* **WHAT IS NEEDED**
Copy the listing below word for word, from the line containing "You are a computer-use" down to the line containing "tap(962, 784)", with both of those lines included.

* **DATA**
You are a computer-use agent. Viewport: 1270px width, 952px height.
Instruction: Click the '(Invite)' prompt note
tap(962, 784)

---

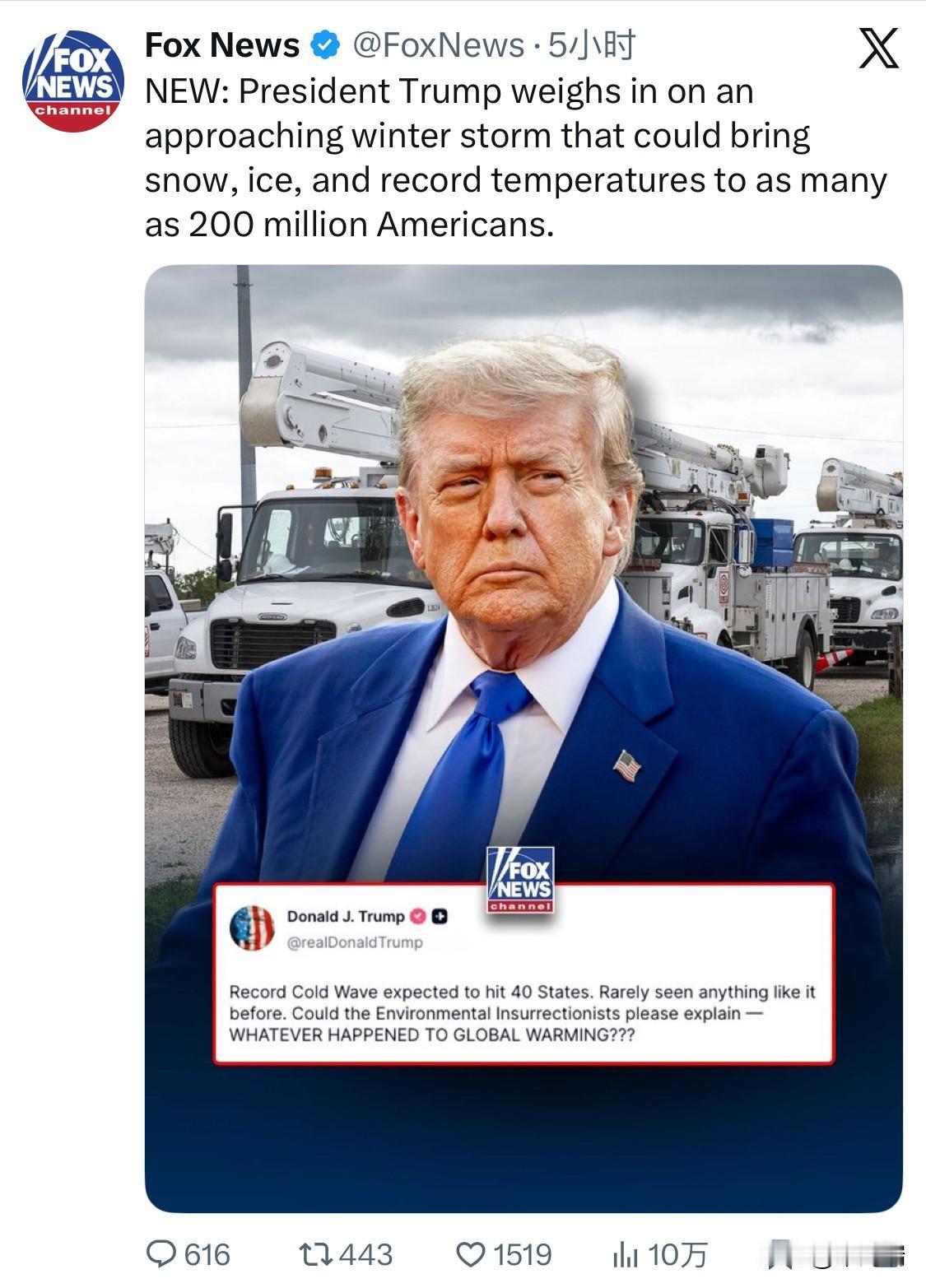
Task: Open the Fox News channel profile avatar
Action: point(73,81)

...

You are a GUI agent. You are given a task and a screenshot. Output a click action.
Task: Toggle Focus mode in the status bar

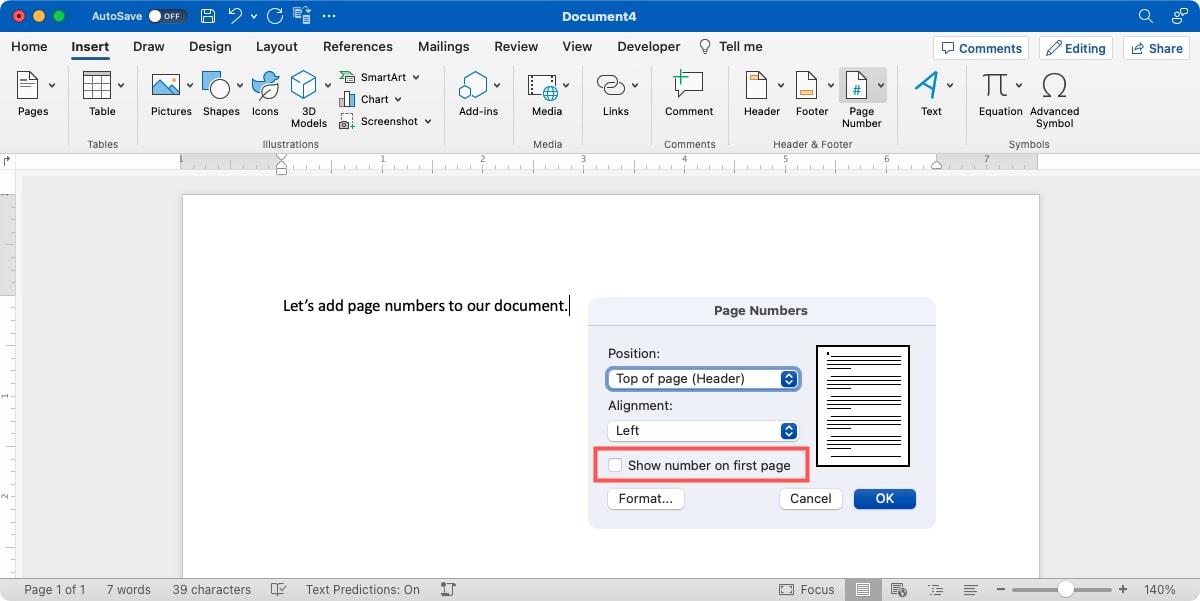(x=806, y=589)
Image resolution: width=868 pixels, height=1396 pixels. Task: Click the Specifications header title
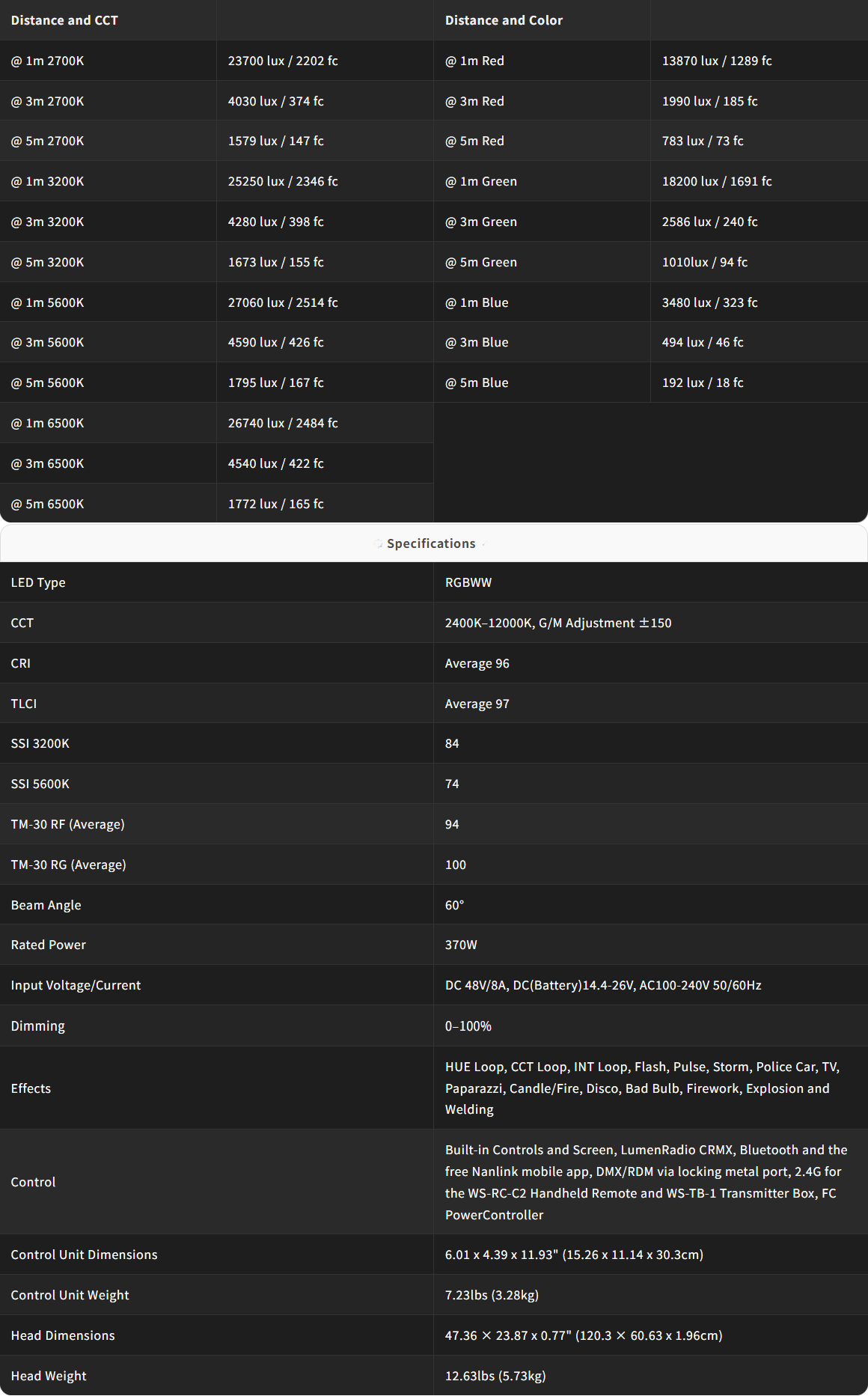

* **FULL RESPONSE**
You are a computer-use agent. Viewport: 1270px width, 952px height.
Instruction: Click the '(Invite)' prompt note
tap(962, 784)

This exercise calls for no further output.